In this situation, it is urgent to preserve wetlands – the natural ecosystems that provide fresh water, help to replenish groundwater aquifers, and nurture aquatic wildlife. Wetlands include páramos, mangroves, rivers, lakes and coral reefs.
At AIDA, we’re committed to protecting these unique ecosystems. We work to strengthen the Ramsar Convention, an intergovernmental treaty that mandates the conservation and wise use of wetlands worldwide.
The Convention’s member nations are obligated to ensure that wetlands in their territories conserve important ecological characteristics, which provide clean water and myriad benefits for humanity.
To ensure compliance with the Convention’s obligations, nations convene every three years at the Conference of Parties (COP), the Convention’s primary organ. The twelfth conference (COP12) – focusing on “Wetlands for Our Future” – will take place June 1-9 in Punta de Este, Uruguay.

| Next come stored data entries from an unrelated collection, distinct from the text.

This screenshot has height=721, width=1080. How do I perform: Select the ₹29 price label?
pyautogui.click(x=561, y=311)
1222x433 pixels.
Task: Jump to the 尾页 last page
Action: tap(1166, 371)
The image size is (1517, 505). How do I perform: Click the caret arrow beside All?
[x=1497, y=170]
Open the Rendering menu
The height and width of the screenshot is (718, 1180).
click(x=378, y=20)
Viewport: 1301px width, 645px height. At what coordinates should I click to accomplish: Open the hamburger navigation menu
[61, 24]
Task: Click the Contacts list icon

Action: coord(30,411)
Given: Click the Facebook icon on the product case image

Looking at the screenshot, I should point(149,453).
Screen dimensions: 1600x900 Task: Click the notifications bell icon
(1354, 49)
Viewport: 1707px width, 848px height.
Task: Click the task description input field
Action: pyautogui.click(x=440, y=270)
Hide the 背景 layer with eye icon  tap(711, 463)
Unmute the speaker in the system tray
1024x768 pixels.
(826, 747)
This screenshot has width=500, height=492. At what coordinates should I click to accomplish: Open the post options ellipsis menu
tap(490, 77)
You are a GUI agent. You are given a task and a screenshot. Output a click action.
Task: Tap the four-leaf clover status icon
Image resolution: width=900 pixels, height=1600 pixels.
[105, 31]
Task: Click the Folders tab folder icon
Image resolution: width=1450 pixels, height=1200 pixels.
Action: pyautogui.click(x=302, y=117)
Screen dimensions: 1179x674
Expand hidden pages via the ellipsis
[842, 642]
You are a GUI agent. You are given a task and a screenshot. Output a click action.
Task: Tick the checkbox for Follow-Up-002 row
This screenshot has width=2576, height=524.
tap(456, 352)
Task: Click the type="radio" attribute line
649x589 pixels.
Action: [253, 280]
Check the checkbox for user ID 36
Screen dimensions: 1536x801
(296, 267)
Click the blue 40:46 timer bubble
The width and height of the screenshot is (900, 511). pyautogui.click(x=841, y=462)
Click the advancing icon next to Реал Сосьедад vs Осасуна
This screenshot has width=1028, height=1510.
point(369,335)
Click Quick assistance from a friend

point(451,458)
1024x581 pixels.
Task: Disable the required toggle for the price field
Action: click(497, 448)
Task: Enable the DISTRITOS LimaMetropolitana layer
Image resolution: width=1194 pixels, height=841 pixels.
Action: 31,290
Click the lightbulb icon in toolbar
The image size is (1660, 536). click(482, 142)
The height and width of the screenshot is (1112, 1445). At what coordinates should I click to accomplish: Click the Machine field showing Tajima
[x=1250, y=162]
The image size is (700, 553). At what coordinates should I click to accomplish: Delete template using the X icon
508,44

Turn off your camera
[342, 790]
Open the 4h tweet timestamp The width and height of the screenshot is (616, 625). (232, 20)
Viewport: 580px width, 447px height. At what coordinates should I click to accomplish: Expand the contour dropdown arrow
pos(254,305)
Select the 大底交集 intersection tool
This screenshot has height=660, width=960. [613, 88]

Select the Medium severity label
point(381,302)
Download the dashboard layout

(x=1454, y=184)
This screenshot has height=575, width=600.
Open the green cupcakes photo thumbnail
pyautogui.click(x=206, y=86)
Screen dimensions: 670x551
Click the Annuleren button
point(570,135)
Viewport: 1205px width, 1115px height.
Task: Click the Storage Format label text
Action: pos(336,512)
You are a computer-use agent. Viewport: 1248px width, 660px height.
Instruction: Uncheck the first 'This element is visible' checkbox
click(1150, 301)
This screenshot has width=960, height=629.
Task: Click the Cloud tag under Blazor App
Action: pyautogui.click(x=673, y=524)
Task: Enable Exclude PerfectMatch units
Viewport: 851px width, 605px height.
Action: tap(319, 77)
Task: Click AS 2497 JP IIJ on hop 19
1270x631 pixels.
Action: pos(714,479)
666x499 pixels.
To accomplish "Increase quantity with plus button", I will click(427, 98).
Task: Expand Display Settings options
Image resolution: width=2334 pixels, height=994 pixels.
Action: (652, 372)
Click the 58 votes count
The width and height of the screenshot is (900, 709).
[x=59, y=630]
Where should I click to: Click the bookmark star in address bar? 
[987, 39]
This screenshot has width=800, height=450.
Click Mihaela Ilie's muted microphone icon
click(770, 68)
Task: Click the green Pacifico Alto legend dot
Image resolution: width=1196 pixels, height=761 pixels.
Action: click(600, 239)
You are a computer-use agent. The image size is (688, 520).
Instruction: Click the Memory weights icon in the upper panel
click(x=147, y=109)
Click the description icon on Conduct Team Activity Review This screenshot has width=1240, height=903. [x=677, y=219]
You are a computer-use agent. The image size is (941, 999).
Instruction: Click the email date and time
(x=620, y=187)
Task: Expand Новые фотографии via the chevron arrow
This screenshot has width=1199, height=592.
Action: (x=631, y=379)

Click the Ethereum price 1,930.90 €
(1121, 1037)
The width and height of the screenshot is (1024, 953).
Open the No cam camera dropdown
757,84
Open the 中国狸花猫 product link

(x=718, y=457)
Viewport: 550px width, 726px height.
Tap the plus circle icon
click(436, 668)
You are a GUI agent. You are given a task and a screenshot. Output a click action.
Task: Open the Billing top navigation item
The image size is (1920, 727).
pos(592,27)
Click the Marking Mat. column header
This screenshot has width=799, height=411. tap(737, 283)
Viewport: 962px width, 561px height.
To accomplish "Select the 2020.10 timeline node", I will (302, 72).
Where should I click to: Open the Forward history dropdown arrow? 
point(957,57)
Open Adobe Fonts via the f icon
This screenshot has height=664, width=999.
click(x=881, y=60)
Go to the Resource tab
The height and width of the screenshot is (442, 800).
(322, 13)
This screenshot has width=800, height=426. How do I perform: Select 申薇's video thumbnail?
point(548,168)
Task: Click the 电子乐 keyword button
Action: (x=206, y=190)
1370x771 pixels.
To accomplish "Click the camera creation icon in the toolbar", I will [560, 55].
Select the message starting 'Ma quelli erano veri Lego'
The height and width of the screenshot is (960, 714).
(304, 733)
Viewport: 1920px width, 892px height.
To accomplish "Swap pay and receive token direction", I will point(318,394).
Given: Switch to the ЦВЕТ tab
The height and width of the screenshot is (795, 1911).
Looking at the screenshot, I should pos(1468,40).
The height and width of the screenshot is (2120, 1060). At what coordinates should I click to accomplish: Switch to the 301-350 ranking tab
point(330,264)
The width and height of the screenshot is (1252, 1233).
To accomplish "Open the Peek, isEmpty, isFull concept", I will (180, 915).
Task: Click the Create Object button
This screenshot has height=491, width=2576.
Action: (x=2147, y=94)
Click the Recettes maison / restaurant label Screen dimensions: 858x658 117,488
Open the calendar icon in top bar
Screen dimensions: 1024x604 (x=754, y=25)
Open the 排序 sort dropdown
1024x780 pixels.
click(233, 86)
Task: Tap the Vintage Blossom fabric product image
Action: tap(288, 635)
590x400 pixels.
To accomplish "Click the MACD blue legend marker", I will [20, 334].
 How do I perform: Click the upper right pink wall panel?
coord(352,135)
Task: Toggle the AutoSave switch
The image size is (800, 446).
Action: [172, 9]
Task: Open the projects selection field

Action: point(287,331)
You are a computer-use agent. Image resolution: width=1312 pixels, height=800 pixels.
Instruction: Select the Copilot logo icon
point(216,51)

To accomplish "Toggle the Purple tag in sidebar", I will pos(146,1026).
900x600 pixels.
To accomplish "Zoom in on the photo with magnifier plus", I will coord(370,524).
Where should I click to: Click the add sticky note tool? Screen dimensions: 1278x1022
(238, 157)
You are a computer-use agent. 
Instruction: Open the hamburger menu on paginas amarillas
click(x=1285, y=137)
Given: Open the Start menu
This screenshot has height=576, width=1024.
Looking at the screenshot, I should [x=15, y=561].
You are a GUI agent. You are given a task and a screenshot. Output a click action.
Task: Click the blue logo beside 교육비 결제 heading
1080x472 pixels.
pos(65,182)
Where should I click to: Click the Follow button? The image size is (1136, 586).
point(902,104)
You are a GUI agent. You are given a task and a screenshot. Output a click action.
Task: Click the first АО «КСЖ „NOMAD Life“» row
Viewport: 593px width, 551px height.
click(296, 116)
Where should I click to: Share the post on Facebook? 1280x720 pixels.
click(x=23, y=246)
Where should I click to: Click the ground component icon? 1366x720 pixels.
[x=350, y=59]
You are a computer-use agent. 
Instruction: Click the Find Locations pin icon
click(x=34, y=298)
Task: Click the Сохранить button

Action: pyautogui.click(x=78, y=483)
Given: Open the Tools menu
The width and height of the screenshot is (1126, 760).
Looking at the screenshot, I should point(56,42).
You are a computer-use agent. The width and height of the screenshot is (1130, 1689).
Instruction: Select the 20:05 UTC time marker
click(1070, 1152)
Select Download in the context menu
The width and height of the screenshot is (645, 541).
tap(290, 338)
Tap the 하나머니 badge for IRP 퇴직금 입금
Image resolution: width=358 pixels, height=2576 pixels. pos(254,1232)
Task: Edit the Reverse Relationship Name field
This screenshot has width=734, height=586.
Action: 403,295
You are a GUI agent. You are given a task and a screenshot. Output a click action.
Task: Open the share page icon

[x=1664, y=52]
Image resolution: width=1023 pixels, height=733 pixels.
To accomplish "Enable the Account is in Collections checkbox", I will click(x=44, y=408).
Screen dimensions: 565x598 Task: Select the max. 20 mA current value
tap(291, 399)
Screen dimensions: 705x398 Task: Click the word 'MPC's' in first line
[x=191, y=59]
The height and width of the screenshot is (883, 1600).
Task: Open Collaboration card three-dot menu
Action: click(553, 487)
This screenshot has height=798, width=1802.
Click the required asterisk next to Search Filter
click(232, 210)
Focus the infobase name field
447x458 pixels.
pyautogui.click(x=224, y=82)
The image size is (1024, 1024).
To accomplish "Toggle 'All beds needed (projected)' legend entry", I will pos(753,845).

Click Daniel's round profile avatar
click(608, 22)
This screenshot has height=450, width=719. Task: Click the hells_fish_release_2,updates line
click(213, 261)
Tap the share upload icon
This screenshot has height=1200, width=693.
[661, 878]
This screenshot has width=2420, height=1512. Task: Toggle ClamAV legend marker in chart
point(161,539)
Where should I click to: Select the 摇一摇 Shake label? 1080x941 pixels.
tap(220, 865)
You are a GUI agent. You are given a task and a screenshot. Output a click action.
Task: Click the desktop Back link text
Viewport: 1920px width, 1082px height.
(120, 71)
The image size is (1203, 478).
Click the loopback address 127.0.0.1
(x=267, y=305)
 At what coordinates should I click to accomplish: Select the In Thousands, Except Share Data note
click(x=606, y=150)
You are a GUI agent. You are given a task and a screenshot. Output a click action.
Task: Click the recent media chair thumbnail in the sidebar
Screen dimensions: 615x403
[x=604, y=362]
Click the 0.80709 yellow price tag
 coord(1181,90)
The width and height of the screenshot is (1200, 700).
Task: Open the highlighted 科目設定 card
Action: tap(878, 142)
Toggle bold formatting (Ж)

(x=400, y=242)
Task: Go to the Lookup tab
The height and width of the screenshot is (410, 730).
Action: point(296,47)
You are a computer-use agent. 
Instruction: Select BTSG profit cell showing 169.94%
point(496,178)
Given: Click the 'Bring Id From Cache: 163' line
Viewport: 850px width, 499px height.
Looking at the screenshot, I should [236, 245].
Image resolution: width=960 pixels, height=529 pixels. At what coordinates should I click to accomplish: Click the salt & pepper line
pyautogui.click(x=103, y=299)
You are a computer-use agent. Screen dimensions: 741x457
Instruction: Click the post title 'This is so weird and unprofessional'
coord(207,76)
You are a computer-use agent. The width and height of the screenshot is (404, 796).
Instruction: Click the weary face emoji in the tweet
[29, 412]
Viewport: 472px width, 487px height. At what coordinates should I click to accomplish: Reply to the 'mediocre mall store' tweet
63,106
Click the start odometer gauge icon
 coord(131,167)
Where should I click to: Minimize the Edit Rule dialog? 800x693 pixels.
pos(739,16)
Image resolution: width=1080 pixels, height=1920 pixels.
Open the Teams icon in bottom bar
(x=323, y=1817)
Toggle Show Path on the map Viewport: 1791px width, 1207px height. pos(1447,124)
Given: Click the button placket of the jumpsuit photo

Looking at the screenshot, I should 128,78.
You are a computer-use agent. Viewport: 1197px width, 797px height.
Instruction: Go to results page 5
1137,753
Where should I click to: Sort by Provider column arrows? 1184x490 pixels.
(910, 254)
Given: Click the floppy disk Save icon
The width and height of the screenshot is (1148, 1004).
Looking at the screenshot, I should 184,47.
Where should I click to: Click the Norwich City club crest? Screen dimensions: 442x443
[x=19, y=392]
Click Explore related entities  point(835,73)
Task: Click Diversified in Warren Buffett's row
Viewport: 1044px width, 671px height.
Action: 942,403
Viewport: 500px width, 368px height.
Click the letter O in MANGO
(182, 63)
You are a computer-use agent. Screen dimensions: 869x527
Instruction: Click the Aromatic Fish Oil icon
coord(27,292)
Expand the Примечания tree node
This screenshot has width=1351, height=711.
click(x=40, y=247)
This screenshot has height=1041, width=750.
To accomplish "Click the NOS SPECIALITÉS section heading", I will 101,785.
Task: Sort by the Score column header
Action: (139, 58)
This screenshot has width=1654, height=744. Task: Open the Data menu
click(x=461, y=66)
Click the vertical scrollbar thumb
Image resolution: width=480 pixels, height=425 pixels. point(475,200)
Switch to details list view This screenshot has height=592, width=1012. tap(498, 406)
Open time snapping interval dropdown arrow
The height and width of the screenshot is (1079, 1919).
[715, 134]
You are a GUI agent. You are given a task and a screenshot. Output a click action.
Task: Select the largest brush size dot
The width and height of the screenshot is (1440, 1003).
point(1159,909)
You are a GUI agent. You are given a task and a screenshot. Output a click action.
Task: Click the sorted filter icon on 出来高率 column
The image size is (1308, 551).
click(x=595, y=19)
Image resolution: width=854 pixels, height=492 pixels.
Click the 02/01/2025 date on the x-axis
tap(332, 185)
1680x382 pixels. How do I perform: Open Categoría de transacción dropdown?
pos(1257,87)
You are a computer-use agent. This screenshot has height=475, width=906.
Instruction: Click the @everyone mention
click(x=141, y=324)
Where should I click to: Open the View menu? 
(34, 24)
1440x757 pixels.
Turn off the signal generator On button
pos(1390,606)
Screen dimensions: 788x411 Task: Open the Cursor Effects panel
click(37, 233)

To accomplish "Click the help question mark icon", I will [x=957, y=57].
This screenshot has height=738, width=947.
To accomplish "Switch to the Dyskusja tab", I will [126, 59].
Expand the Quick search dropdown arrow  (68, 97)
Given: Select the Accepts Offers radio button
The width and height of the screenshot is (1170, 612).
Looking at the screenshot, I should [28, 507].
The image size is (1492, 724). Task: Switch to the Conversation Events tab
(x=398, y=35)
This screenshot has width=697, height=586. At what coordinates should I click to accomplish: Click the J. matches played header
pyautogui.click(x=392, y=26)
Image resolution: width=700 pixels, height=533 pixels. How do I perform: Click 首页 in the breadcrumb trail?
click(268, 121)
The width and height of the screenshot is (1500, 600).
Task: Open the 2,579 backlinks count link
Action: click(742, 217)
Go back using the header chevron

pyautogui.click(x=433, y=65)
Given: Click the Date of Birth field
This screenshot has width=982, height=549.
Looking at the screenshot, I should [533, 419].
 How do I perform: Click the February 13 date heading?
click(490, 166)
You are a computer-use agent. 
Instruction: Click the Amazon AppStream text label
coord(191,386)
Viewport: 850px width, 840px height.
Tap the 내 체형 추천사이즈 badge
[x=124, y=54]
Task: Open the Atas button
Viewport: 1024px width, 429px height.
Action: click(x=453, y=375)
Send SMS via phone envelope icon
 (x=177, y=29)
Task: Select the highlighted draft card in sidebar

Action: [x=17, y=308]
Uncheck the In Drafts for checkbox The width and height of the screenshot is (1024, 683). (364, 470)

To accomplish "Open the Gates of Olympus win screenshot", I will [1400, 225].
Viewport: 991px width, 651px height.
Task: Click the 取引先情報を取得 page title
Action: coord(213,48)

One of the functions of the COP is to consider information presented by organizations like AIDA to improve each country’s compliance with the Convention.
AIDA is participating in COP12 as an observing civil society organization, presenting comments on draft resolutions to be discussed at the conference. These resolutions provide solutions to the challenges nations encounter when implementing the treaty, and ensure that governments make clear commitments to conserve important ecosystems.
We will submit comments on three of the most important draft resolutions:
- The Philippines calls on the Convention to propose economic tools to reduce the risk of natural disasters.
- Thailand proposes to analyze the effectiveness of mechanisms used to evaluate the management and conservation of sites the Convention considers Wetlands of International Importance.
- Mexico proposes that countries identify the possible negative impacts that infrastructure projects have on water, biodiversity and wetland services.
AIDA will also make specific recommendations to protect wetlands in Colombia, Mexico and Panama.
We will advocate the inclusion of two sites on the Montreux Record, a list of wetlands that receive international priority, and for which a country may obtain technical assistance and financial resources for conservation. The sites AIDA proposes to add are the Bay of Panama Wetlands, threatened by the construction of tourism infrastructure, and the Veracruz Reef System National Park, endangered by the expansion of the Port of Veracruz in Mexico.
Finally, we will ask the Secretariat of the Convention to make advisory visits to Colombia to learn about the situation of the country’s páramos, at risk from large-scale mining projects, and of Ciénaga Grande de Santa Marta, an important site affected by unsustainable agriculture. Following these visits, the Secretariat may make recommendations for Colombia to improve management of these sites.